▶ _Task objective_: Transfer the records from the start up to and including the line with "coord(149,20)", requests included. Add 77 to every coordinate value in the answers.

##### Data rows

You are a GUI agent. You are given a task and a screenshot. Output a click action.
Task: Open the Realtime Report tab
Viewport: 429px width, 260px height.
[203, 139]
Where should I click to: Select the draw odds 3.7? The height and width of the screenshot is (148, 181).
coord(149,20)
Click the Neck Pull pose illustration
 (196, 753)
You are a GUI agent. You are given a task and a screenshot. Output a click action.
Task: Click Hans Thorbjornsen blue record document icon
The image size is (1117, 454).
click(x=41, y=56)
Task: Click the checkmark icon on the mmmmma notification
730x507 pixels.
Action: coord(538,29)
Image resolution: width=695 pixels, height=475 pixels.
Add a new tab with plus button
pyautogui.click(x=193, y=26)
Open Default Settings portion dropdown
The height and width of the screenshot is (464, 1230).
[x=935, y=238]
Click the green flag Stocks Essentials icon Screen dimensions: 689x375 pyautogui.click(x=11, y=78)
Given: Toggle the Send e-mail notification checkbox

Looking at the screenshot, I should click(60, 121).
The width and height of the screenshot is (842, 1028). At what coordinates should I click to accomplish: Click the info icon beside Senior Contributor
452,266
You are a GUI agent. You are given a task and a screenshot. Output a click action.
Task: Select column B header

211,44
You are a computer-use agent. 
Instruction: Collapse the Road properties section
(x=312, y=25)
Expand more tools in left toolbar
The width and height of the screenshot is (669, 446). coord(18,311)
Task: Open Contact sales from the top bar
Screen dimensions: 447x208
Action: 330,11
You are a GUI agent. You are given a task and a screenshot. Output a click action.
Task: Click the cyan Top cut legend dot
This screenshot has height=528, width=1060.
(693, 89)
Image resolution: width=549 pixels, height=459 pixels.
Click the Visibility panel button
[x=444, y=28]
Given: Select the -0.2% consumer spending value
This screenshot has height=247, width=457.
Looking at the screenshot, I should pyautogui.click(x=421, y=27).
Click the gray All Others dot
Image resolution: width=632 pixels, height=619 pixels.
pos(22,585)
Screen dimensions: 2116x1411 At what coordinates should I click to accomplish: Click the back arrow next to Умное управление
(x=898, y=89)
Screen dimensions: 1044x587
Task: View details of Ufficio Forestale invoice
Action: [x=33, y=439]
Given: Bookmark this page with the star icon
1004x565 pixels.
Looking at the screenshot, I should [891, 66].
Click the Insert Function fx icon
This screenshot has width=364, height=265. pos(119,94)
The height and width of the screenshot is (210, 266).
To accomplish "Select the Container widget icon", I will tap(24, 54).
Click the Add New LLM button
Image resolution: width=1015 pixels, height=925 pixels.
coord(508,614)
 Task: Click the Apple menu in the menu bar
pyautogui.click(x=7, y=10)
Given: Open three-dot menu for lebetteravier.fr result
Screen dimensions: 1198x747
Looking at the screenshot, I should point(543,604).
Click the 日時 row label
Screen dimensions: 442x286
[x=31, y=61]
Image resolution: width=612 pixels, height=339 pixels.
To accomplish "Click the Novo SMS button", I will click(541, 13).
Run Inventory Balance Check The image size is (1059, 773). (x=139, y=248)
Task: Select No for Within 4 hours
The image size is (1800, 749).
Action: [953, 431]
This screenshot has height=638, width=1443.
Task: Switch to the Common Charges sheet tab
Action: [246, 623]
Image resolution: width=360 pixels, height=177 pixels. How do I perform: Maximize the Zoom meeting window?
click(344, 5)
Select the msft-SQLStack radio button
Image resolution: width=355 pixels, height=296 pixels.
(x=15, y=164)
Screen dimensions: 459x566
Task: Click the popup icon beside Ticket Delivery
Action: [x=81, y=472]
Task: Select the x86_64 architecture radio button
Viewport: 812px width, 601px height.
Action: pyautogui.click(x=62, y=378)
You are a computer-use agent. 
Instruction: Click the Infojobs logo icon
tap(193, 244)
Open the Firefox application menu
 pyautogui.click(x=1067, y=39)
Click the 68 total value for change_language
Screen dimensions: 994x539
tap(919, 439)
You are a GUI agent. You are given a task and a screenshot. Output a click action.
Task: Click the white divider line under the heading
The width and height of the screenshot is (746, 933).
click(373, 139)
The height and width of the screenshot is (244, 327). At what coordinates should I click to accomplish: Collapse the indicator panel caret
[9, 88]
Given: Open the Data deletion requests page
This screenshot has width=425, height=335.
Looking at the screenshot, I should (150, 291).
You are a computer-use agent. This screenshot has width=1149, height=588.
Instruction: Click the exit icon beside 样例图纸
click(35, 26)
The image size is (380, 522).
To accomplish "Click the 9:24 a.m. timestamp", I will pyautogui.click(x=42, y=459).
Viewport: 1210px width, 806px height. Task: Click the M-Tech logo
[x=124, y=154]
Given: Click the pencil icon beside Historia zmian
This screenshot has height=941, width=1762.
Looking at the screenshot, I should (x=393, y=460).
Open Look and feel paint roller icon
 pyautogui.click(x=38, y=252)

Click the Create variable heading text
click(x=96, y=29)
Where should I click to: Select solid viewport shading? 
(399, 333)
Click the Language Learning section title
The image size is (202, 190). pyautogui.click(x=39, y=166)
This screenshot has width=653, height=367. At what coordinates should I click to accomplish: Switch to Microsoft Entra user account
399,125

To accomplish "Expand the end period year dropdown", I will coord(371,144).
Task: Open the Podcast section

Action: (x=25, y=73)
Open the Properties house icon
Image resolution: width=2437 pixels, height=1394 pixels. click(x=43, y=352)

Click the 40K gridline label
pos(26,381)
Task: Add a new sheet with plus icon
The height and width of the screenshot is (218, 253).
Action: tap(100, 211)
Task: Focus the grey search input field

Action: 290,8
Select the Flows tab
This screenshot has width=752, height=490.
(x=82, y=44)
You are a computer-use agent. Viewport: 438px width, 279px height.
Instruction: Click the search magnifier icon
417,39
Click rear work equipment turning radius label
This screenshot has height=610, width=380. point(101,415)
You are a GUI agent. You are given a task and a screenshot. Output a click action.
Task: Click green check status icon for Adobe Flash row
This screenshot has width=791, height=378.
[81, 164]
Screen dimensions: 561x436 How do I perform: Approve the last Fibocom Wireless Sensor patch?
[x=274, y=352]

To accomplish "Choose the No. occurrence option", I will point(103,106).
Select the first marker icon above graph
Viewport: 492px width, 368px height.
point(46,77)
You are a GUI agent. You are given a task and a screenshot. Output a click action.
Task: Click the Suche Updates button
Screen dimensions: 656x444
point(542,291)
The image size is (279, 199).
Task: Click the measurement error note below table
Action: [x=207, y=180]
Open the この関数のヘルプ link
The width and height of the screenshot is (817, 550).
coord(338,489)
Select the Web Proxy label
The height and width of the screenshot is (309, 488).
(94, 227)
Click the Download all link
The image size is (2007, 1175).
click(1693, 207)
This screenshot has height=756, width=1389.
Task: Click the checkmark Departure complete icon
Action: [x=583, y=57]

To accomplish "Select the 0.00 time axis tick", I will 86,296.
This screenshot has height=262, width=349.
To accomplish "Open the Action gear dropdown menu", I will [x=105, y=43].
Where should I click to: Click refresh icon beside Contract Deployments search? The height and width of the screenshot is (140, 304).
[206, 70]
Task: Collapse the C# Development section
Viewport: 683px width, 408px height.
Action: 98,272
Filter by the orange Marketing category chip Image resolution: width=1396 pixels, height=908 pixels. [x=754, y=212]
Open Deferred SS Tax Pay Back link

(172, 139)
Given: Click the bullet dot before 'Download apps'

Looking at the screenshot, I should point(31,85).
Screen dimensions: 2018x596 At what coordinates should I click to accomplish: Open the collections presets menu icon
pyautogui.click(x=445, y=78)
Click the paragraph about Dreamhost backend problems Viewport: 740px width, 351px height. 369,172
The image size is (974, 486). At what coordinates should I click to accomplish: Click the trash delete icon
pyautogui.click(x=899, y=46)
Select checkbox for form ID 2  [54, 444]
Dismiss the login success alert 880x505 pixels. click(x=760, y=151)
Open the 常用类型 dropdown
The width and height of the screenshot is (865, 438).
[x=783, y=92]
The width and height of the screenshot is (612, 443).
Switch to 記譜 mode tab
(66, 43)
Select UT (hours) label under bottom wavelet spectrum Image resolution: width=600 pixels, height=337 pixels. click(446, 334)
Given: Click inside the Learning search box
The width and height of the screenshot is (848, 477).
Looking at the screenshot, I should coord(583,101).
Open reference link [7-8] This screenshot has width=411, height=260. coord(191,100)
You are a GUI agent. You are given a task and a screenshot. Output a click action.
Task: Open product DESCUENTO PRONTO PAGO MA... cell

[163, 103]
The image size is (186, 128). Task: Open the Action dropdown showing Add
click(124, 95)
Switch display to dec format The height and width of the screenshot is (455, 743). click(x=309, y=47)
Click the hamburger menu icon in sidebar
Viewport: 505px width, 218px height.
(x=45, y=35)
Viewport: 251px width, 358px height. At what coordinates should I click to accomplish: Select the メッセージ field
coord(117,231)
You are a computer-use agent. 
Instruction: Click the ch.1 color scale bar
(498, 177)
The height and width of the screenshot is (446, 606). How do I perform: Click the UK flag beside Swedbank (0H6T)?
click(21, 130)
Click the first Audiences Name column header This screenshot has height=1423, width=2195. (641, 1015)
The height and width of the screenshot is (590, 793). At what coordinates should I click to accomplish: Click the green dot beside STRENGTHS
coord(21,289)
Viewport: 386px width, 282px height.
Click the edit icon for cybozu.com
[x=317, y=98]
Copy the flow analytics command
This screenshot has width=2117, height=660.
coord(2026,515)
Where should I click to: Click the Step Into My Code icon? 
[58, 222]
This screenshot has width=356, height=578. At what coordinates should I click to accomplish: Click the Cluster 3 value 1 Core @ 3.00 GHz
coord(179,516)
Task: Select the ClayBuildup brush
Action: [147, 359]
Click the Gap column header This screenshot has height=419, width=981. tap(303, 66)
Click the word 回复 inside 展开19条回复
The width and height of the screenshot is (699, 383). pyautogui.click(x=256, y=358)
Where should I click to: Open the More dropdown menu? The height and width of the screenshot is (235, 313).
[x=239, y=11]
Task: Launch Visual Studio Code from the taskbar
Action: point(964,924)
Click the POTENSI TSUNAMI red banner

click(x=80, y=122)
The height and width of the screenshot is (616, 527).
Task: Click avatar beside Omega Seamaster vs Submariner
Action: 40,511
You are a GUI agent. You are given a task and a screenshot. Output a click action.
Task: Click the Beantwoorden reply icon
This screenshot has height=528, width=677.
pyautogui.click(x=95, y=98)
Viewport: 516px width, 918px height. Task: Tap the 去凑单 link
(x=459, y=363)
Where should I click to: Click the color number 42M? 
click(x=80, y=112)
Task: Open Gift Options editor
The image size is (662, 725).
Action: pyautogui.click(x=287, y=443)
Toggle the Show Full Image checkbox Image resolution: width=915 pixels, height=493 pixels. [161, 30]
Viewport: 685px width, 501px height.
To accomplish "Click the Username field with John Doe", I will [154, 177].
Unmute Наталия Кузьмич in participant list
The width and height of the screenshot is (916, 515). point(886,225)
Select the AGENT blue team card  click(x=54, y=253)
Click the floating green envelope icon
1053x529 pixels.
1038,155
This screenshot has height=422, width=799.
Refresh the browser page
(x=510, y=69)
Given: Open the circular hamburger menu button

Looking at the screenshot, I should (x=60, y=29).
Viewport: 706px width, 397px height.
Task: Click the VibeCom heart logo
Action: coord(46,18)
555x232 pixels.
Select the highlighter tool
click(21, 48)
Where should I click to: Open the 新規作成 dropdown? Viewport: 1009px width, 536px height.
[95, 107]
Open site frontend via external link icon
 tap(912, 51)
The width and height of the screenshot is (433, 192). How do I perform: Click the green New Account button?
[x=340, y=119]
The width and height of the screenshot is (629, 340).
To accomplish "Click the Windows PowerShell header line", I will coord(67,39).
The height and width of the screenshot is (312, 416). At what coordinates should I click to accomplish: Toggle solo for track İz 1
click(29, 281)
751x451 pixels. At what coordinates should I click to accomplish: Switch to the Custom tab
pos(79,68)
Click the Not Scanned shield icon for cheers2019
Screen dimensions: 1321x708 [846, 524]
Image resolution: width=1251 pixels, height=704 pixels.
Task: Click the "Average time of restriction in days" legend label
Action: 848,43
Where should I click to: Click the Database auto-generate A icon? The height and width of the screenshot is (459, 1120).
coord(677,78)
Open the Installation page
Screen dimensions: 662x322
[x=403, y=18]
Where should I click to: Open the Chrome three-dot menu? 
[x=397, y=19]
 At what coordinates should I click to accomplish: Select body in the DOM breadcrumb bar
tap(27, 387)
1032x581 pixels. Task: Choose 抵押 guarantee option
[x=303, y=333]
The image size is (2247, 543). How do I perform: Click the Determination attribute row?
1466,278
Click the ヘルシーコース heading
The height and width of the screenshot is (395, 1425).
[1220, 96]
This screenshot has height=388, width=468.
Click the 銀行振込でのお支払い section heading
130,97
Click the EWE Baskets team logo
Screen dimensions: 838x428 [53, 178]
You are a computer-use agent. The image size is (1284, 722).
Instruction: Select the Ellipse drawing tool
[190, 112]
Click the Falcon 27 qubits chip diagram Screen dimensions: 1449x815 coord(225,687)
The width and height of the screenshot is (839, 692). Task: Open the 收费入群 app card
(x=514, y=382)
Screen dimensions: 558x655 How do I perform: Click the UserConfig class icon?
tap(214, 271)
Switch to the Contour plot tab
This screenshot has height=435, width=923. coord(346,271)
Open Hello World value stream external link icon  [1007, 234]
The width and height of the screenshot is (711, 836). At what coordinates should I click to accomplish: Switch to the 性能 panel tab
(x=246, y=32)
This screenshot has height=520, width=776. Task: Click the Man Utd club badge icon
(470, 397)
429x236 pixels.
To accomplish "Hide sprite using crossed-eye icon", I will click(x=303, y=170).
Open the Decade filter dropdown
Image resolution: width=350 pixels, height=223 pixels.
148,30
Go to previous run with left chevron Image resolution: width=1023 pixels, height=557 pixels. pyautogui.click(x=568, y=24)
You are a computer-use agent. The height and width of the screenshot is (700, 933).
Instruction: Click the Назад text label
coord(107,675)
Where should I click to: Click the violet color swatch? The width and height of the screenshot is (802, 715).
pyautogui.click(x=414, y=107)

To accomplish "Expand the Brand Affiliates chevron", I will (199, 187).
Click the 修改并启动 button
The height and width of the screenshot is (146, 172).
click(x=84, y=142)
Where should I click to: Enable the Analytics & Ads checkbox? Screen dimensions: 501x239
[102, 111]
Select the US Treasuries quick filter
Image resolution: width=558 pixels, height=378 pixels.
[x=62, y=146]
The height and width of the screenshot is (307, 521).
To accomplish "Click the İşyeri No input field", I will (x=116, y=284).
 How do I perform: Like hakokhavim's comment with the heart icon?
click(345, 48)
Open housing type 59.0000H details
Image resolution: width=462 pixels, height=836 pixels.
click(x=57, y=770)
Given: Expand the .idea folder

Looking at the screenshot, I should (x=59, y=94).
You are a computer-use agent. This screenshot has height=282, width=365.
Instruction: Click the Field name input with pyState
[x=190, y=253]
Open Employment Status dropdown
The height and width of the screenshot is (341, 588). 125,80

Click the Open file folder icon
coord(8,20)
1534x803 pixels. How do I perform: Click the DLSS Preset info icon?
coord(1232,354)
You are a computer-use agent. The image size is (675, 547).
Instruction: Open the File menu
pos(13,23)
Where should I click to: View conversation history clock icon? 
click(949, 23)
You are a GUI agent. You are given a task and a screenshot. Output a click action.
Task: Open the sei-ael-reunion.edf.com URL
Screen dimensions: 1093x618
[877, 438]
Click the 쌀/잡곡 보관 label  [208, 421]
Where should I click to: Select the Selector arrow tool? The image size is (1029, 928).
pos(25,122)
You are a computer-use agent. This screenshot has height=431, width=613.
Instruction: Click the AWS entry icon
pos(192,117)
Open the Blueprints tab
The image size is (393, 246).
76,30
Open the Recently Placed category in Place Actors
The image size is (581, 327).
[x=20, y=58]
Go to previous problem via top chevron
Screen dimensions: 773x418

##########

▶ _Correct response_:
You are a GUI agent. You are given a task and a screenshot. Output a click action.
Task: Open the Realtime Report tab
Viewport: 429px width, 260px height.
[280, 216]
Where should I click to: Select the draw odds 3.7? The height and width of the screenshot is (148, 181).
coord(226,97)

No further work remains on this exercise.